PROBLEM DETAILS:
Word for word, repeat all of the entries below.

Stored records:
-.-.-

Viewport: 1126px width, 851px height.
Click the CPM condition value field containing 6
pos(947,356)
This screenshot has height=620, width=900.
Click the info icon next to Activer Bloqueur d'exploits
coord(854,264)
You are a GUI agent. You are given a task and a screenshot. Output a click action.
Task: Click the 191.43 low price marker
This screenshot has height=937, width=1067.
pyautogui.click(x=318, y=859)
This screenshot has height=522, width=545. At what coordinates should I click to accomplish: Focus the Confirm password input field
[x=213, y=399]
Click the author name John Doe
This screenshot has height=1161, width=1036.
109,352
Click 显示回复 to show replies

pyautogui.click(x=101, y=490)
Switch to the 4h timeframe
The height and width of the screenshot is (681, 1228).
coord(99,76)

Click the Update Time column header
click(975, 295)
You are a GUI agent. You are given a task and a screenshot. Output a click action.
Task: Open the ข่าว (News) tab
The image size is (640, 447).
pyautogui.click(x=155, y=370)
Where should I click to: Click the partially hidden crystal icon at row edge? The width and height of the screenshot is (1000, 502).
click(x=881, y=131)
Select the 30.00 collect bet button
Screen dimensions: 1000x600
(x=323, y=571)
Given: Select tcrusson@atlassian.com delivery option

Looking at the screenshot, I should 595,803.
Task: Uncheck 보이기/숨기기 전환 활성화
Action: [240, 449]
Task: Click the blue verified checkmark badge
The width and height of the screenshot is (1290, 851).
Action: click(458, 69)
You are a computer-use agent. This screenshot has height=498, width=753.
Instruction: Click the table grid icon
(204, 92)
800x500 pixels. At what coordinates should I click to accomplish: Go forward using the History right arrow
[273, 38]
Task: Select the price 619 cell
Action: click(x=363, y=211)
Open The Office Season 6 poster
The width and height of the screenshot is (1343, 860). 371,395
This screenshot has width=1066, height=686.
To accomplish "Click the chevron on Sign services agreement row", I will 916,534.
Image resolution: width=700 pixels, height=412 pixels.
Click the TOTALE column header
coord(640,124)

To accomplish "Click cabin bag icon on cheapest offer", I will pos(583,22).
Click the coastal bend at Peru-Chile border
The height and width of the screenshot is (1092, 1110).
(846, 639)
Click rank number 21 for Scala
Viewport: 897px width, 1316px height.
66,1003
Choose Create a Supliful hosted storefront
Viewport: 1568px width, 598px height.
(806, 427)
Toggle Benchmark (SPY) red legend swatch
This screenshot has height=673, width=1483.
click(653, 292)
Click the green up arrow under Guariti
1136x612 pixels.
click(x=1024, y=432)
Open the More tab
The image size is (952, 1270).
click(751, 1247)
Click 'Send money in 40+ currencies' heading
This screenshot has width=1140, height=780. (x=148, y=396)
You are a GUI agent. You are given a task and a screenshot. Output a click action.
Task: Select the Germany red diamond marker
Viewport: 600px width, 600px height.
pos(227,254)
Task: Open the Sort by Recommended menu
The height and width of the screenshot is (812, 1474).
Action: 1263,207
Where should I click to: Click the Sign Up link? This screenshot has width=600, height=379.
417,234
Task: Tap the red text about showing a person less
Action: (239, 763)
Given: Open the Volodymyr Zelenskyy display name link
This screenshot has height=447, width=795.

-.-.-

TASK RESPONSE:
Viewport: 1126px width, 851px height.
Click the CPM condition value field containing 6
pos(947,356)
This screenshot has height=620, width=900.
Click the info icon next to Activer Bloqueur d'exploits
coord(854,264)
You are a GUI agent. You are given a task and a screenshot. Output a click action.
Task: Click the 191.43 low price marker
This screenshot has height=937, width=1067.
pyautogui.click(x=318, y=859)
This screenshot has height=522, width=545. At what coordinates should I click to accomplish: Focus the Confirm password input field
[x=213, y=399]
Click the author name John Doe
This screenshot has height=1161, width=1036.
109,352
Click 显示回复 to show replies

pyautogui.click(x=101, y=490)
Switch to the 4h timeframe
The height and width of the screenshot is (681, 1228).
coord(99,76)

Click the Update Time column header
click(975, 295)
You are a GUI agent. You are given a task and a screenshot. Output a click action.
Task: Open the ข่าว (News) tab
The image size is (640, 447).
pyautogui.click(x=155, y=370)
Where should I click to: Click the partially hidden crystal icon at row edge? The width and height of the screenshot is (1000, 502).
click(x=881, y=131)
Select the 30.00 collect bet button
Screen dimensions: 1000x600
(x=323, y=571)
Given: Select tcrusson@atlassian.com delivery option

Looking at the screenshot, I should 595,803.
Task: Uncheck 보이기/숨기기 전환 활성화
Action: [240, 449]
Task: Click the blue verified checkmark badge
The width and height of the screenshot is (1290, 851).
Action: click(458, 69)
You are a computer-use agent. This screenshot has height=498, width=753.
Instruction: Click the table grid icon
(204, 92)
800x500 pixels. At what coordinates should I click to accomplish: Go forward using the History right arrow
[273, 38]
Task: Select the price 619 cell
Action: click(x=363, y=211)
Open The Office Season 6 poster
The width and height of the screenshot is (1343, 860). 371,395
This screenshot has width=1066, height=686.
To accomplish "Click the chevron on Sign services agreement row", I will 916,534.
Image resolution: width=700 pixels, height=412 pixels.
Click the TOTALE column header
coord(640,124)

To accomplish "Click cabin bag icon on cheapest offer", I will pos(583,22).
Click the coastal bend at Peru-Chile border
The height and width of the screenshot is (1092, 1110).
(846, 639)
Click rank number 21 for Scala
Viewport: 897px width, 1316px height.
66,1003
Choose Create a Supliful hosted storefront
Viewport: 1568px width, 598px height.
(806, 427)
Toggle Benchmark (SPY) red legend swatch
This screenshot has height=673, width=1483.
click(653, 292)
Click the green up arrow under Guariti
1136x612 pixels.
click(x=1024, y=432)
Open the More tab
The image size is (952, 1270).
click(751, 1247)
Click 'Send money in 40+ currencies' heading
This screenshot has width=1140, height=780. (x=148, y=396)
You are a GUI agent. You are given a task and a screenshot. Output a click action.
Task: Select the Germany red diamond marker
Viewport: 600px width, 600px height.
pos(227,254)
Task: Open the Sort by Recommended menu
The height and width of the screenshot is (812, 1474).
Action: 1263,207
Where should I click to: Click the Sign Up link? This screenshot has width=600, height=379.
417,234
Task: Tap the red text about showing a person less
Action: (239, 763)
Given: Open the Volodymyr Zelenskyy display name link
This screenshot has height=447, width=795.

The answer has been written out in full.